The 66-passenger electric buses would cost $437,000; the 84-passenger diesel buses would cost $203,000 each, states a memo from district Business Administrator Kristopher Williamson to Matthews Buses revised Tuesday. But the state Bus Incentive Program would contribute $203,000 for each of the electric buses. Combined with the $35,000 trade-in for the four buses these would replace, the final cost would be $736,000.
The measure would need voter approval in a referendum next May, as voters consider the district’s 2025-26 budget.
A number of districts have been awarded grants to assist with costs; a late-May report in the Mid-Hudson News showed Environmental Protection Agency grants awarded to school districts ranging from $145,000 to $345,000 to districts buying one bus each, to a district receiving $800,000 for four buses. Another district, Hyde Park, was awarded $3.4 million to buy 17 electric buses.
And the federal Environmental Protection Agency announced last week $125 million in grants to New York to buy zero-emission heavy vehicles, including $78 million for buses.
“A clean, zero-emission transportation sector in New York will support good-paying jobs and protect communities overburdened by air pollution,” said Sen.
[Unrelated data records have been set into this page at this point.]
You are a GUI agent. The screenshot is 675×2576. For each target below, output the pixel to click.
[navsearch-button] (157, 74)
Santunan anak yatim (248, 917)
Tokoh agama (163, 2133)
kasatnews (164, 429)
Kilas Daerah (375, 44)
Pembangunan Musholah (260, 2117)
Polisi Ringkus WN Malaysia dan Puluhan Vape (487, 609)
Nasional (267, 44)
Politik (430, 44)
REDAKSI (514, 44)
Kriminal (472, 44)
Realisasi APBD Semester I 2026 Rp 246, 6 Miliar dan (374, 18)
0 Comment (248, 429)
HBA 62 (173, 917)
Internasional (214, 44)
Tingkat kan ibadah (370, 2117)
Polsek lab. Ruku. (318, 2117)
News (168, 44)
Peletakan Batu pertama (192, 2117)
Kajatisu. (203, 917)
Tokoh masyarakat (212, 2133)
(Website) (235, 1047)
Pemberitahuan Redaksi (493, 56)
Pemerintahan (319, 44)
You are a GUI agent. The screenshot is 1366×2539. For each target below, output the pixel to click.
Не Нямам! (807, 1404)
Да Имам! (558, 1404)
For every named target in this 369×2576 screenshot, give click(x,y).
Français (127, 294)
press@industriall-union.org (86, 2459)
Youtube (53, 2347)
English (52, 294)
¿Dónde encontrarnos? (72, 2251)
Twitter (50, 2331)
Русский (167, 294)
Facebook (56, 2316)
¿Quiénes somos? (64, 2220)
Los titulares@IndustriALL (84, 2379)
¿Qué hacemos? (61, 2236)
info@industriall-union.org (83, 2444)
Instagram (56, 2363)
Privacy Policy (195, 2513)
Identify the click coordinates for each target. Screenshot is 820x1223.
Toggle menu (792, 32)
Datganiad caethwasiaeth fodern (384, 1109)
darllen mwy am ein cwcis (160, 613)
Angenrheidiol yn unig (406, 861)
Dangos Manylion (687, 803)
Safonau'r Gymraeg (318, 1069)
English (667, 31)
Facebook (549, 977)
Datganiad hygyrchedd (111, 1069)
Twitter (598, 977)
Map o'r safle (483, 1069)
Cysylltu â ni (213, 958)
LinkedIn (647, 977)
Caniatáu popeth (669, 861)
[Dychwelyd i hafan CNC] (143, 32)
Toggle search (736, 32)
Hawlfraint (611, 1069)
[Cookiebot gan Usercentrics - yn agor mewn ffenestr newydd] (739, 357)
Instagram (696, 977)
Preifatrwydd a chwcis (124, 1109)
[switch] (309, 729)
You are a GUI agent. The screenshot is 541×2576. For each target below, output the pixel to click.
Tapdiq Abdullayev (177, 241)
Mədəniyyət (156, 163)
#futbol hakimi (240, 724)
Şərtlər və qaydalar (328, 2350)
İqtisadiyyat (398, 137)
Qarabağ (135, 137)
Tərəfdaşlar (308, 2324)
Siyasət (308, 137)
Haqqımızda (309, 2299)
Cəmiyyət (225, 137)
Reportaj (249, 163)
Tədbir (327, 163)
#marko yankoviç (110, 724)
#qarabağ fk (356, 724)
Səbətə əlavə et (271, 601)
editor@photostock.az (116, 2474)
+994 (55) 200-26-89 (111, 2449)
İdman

Kirsten Gillibrand (D-N.Y.), in a release. “This over $78 million investment will help New York transition to cleaner electric school buses and vehicles while also expanding charging infrastructure.
The school district would need recharging facilities for the electric buses near its bus garage at the Kaufman Center, 1 Valley View Drive. However, as part of its contract to lease the 14-acre former Rosen Brothers Scrap yard site from the city of Cortland for a solar facility, Cortland Mayor Scott Steve said in late October that Tennessee-based Davis Hill Development agreed to install an electric charging station.
School Districts across New York are beginning to transition to electric buses to comply with a state mandate that they begin transitioning to electric bus fleets by 2027. The state requires that all school buses in the state be electric by 2035.
In the Capital District, Queensbury and five other districts will receive grants via the U.S. Environmental Protection Agency’s new Clean School Bus Program. Queensbury said on its district web page it will receive $800,000 to buy electric buses early in the spring of 2025; its superintendent called the amount of grant money “game-changing” and said it benefits taxpayers financially.
Yet voters in several Central New York school districts – Baldwinsville, Ithaca and Newfield in Tompkins County, and Mexico in Oswego County – rejected proposals to buy one or more electric buses, but approved spending money on buses burning traditional fuel.
In 2023, Marathon voters forfeited a $1.2 million federal grant, enough to buy three electric buses and a charging facility, in a 243-78 vote.
Opponents of the electric-bus requirement have raised concerns about costs, and fear that the electric buses won’t perform well in the winter cold of upstate New York, media reports say. Supporters of the requirement say the buses don’t emit fumes from burning fuel, leaving the air safer to breathe.